▸ **Lista de tarefas**:
1. Extraia do relato da viagem a Natal o trecho que vai de "Entre curvas e" até "fundo do coração.", inclusive.
2. Segundo o relato da viagem a Natal, a que distância da capital potiguar fica a Barra do Cunhaú?

▸ **Texto da página**:

########

Eduardo acomodou-se entre dois bancos, o meu e de minha irmã e dali para frente a prosa começou.

Aquele homem era alto demais para permanecer em pé naquele micro-ônibus apinhado de gente rumo a Natal, no Rio Grande do Norte, e para se acomodar melhor começou a pedir licença, passar de um lado para outro e num contorcionismo circense, com o seu corpo magro e esguio conseguiu chegar ao final do corredor e lá, sentar-se no chão e de modo mais confortável prosseguir a viagem.

Aí começamos a conversar

Entre curvas e solavancos tudo foi tema para jogar “conversa para fora e não ver o tempo passar”. O clima, a fantástica beleza quase que inexplorada da Barra do Cunhaú, uma praia localizada no litoral Sul distante duas horas e meia da capital potiguar, o perigo da poluição, do lixo destruir sem dó aquele paraíso tropical, fizeram parte deste conversa que fez o tempo passar rápido. A partir daí, o Dudadaboneca como é conhecido na comunidade praiana, revelou aquele dom que poucos têm: o de declamar um verso tirado com emoção lá fundo do coração.

########

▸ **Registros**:
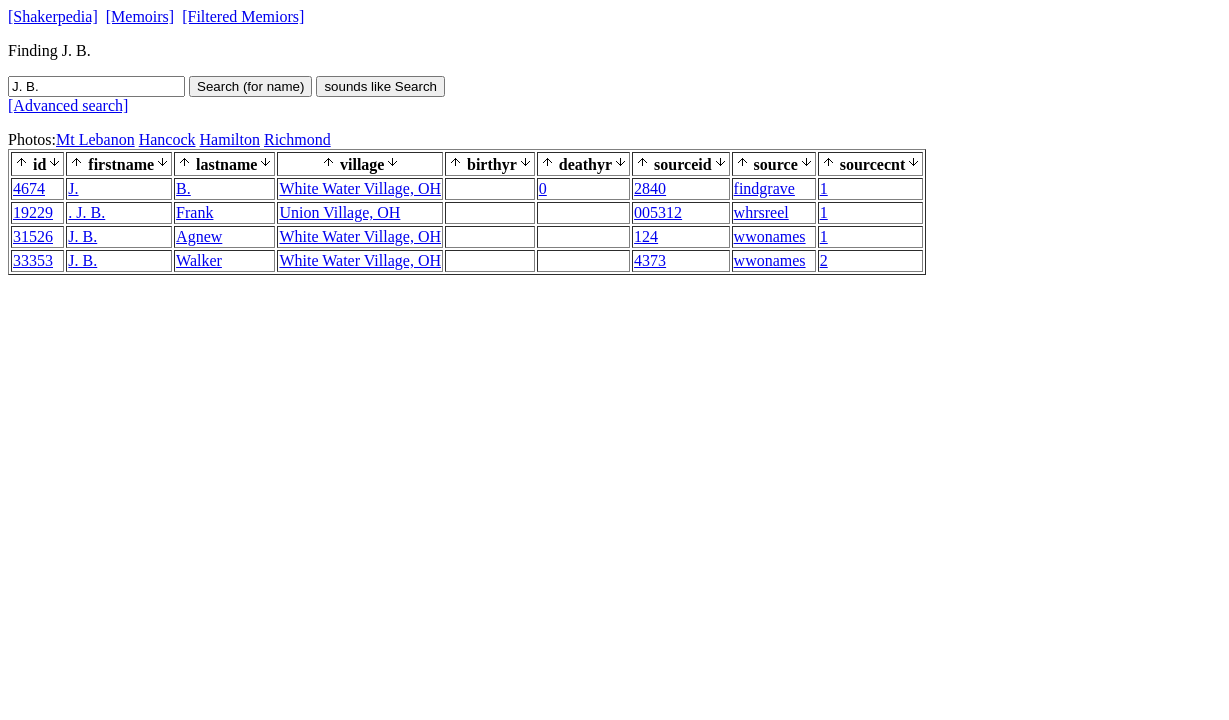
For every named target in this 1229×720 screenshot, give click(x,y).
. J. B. (86, 212)
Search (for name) (250, 86)
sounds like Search (380, 86)
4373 (650, 260)
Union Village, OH (339, 212)
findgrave (764, 188)
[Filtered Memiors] (243, 16)
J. (73, 188)
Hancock (167, 139)
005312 (658, 212)
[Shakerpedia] (53, 16)
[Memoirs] (140, 16)
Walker (199, 260)
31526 (33, 236)
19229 (33, 212)
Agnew (199, 236)
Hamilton (230, 139)
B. (183, 188)
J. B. (82, 236)
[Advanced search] (68, 105)
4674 (29, 188)
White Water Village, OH (360, 188)
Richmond (297, 139)
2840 (650, 188)
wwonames (770, 236)
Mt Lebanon (95, 139)
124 (646, 236)
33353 (33, 260)
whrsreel (761, 212)
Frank (194, 212)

########

▸ **Soluções por tarefa**:
1.
Entre curvas e solavancos tudo foi tema para jogar “conversa para fora e não ver o tempo passar”. O clima, a fantástica beleza quase que inexplorada da Barra do Cunhaú, uma praia localizada no litoral Sul distante duas horas e meia da capital potiguar, o perigo da poluição, do lixo destruir sem dó aquele paraíso tropical, fizeram parte deste conversa que fez o tempo passar rápido. A partir daí, o Dudadaboneca como é conhecido na comunidade praiana, revelou aquele dom que poucos têm: o de declamar um verso tirado com emoção lá fundo do coração.

2. Fica a duas horas e meia da capital potiguar.